3. A financial database SQL quality scoring system based on deep learning is characterized in that: the system comprises the following modules:

(1) And the data collection and preprocessing module is used for: the module collects historical SQL query sentences, including normal operation and known attack or abnormal behavior, and converts the SQL sentences into abstract syntax trees;

(2) The dynamic SQL graph construction module: the module graphically represents AST of each SQL sentence, and dynamically updates the weight of the edge according to the characteristics of the current SQL sentence when constructing a graph;

(3) And the feature extraction module is used for: extracting structural features and attribute features of the SQL map;

(4) Risk tag allocation module: for historical data, assigning a risk tag to the historical data according to whether it relates to a security event or abnormal behavior;

(5) The graph neural network model building module: constructing a graph neural network model comprising a dynamic graph convolution layer, a self-attention mechanism and multi-task learning, and using the graph neural network model to learn the embedded representation of the SQL graph;

(6) Model training module: training a graph neural network model by using a supervised learning method, wherein the characteristics of the SQL graph are taken as input, and the predicted values of risk scores and other related tasks are taken as output;

(7) Risk score calculation module: for a new SQL query statement, firstly converting the SQL query statement into AST and constructing an SQL graph, then extracting the characteristics of the SQL query statement and inputting the SQL query statement into a trained graph neural network model to obtain an embedded representation of the graph;

In the model training module, in each dynamic graph convolution layer, the weight matrix is dynamically updated according to the current hidden states of the nodes and the edges Where W ^(l) represents the weight parameters in the convolution layer of the first layer graph, f is a learning function for dynamically computing W ^(l) based on the current hidden states of the nodes and edges,Representing the hidden state of node v at the first layer,Representing the hidden state of a node u at the first layer, wherein the node u is a node adjacent to the node v, and e _uv represents the feature vector of the edge between the nodes u and v;

in the model training module, a self-attention mechanism is introduced into the graph neural network model, and the self-attention coefficient of the node v is calculated Wherein W, W ₁ and W ₂ are learnable weight vectors and weight matrices,AndFor the hidden states of the node v at different layers, a softmax function is used for normalizing the attention coefficient, and a tanh function is used for nonlinear mapping; and adding a plurality of output nodes at the last layer of the multi-layer sensor, and using a shared hidden layer to realize multi-task learning.
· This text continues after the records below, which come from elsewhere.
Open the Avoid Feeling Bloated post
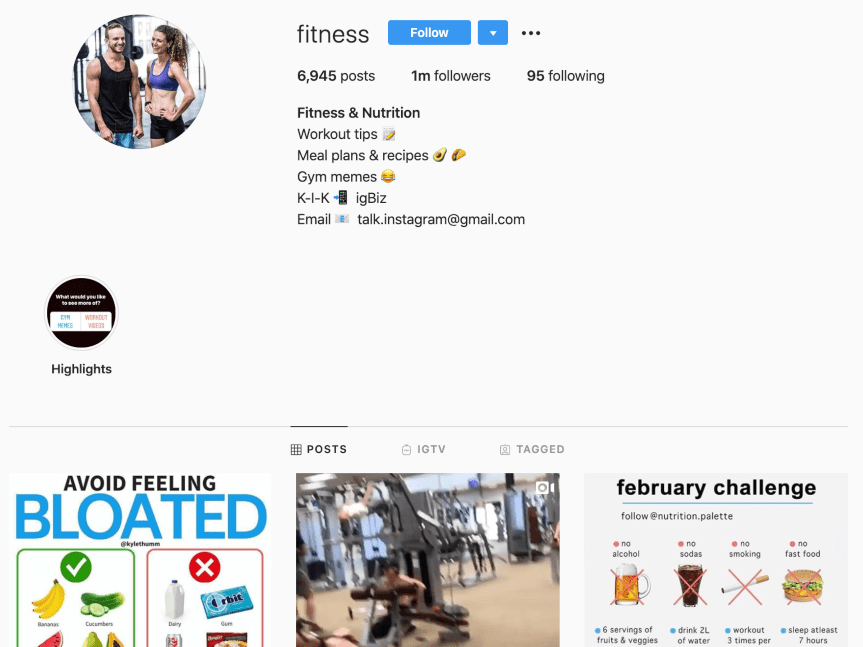863x647 pixels. click(x=140, y=560)
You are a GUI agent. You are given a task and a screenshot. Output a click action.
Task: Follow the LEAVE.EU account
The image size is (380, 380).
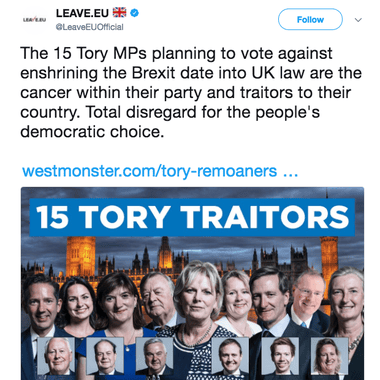click(x=310, y=20)
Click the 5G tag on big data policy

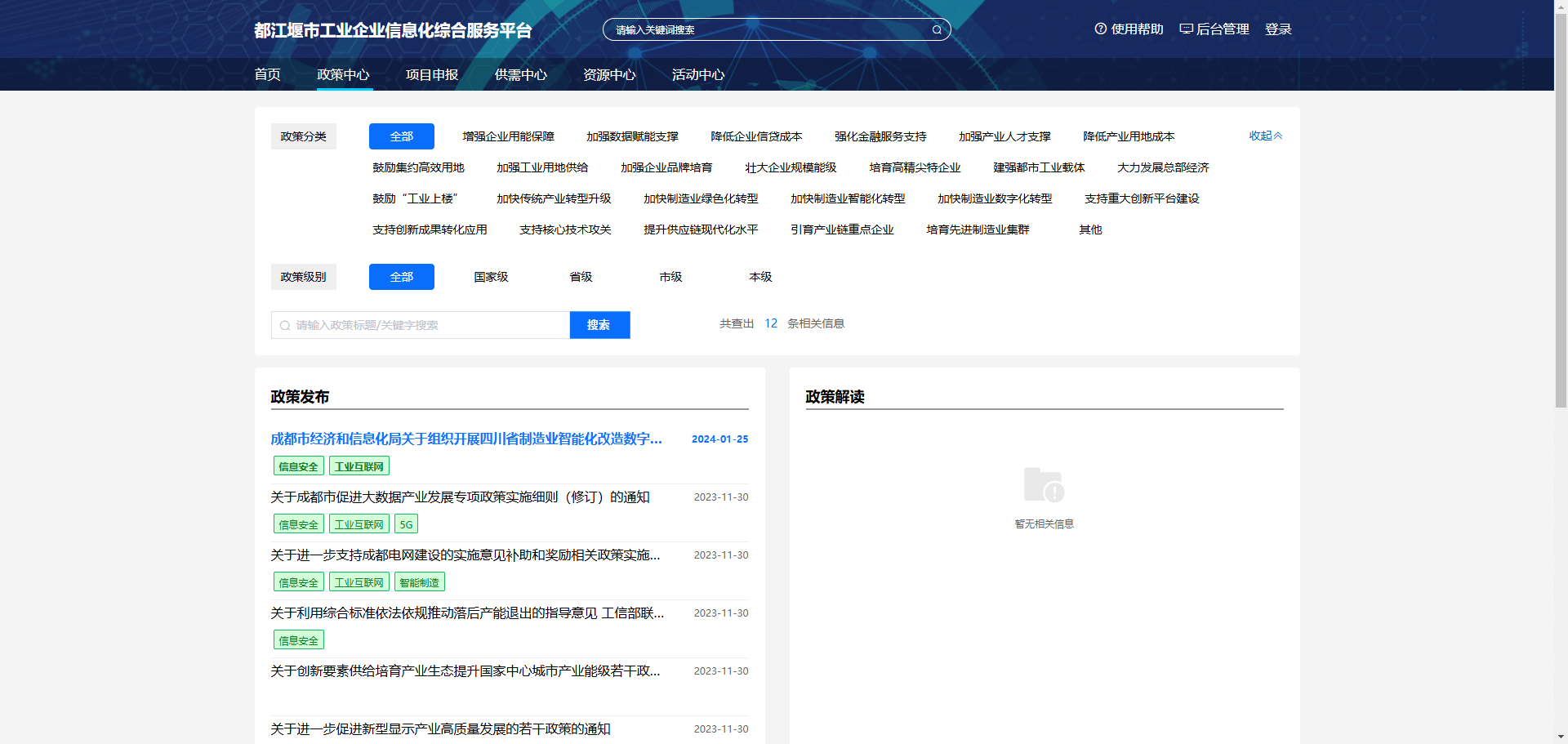click(406, 524)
4. A deep learning based financial database SQL quality scoring system as recited in claim 3, wherein: in the risk score calculation module, risk_score=sigmoid (Σ _vg(v)×α_v×W_r×h_v), where g (v) is a learnable weight adjustment function related to node v, g (v) =w _g×h_v+b_g, parameters W _g and b _g are learnable weights and biases, α _v is a self-attention coefficient of node v, h _v is a hidden state of node v, W _r is a learnable weight matrix, and the sigmoid function compresses the risk score into the range of [0,1 ].

5. A deep learning based financial database SQL quality scoring apparatus, the apparatus comprising: the device comprises a data acquisition device, a processor and a memory; the data acquisition device is used for acquiring data; the memory is used for storing one or more program instructions; the processor being configured to execute one or more program instructions for performing the method of any of the preceding claims 1-2.

6. A deep learning based financial database SQL quality scoring computer readable storage medium having one or more program instructions embodied therein for performing the method of any of claims 1-2.